Read through the records below and copy each line that uses the word "Given".

§ **Stored data**:
══════
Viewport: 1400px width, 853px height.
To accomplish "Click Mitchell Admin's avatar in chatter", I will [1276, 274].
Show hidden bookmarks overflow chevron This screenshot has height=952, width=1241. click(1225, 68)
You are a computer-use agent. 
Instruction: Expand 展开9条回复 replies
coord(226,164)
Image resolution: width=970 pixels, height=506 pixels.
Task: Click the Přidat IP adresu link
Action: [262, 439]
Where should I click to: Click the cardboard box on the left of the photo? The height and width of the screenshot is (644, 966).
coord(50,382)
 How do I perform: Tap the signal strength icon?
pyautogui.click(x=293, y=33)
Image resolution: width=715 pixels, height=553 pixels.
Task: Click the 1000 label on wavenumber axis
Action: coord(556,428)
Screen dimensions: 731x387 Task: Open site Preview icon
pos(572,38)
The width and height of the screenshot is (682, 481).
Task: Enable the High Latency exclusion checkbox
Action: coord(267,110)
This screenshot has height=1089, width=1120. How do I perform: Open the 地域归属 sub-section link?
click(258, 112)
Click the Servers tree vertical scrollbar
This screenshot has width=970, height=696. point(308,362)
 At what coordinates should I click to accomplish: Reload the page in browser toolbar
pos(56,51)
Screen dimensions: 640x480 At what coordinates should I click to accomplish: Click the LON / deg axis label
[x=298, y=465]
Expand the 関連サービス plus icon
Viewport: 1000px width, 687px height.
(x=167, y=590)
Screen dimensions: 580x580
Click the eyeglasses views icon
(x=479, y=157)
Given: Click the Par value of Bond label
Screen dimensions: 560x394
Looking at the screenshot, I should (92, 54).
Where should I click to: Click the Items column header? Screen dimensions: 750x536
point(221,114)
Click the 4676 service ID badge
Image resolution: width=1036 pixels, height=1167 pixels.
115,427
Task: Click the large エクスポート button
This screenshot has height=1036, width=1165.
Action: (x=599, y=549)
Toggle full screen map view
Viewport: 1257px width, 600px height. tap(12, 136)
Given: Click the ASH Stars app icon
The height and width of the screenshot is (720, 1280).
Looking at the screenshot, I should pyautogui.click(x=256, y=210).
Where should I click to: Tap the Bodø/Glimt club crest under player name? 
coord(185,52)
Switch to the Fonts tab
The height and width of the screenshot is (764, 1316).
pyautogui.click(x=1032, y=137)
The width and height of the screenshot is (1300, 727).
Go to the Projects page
══════
§ **Answer**:
Given: Click the Par value of Bond label
Given: Click the ASH Stars app icon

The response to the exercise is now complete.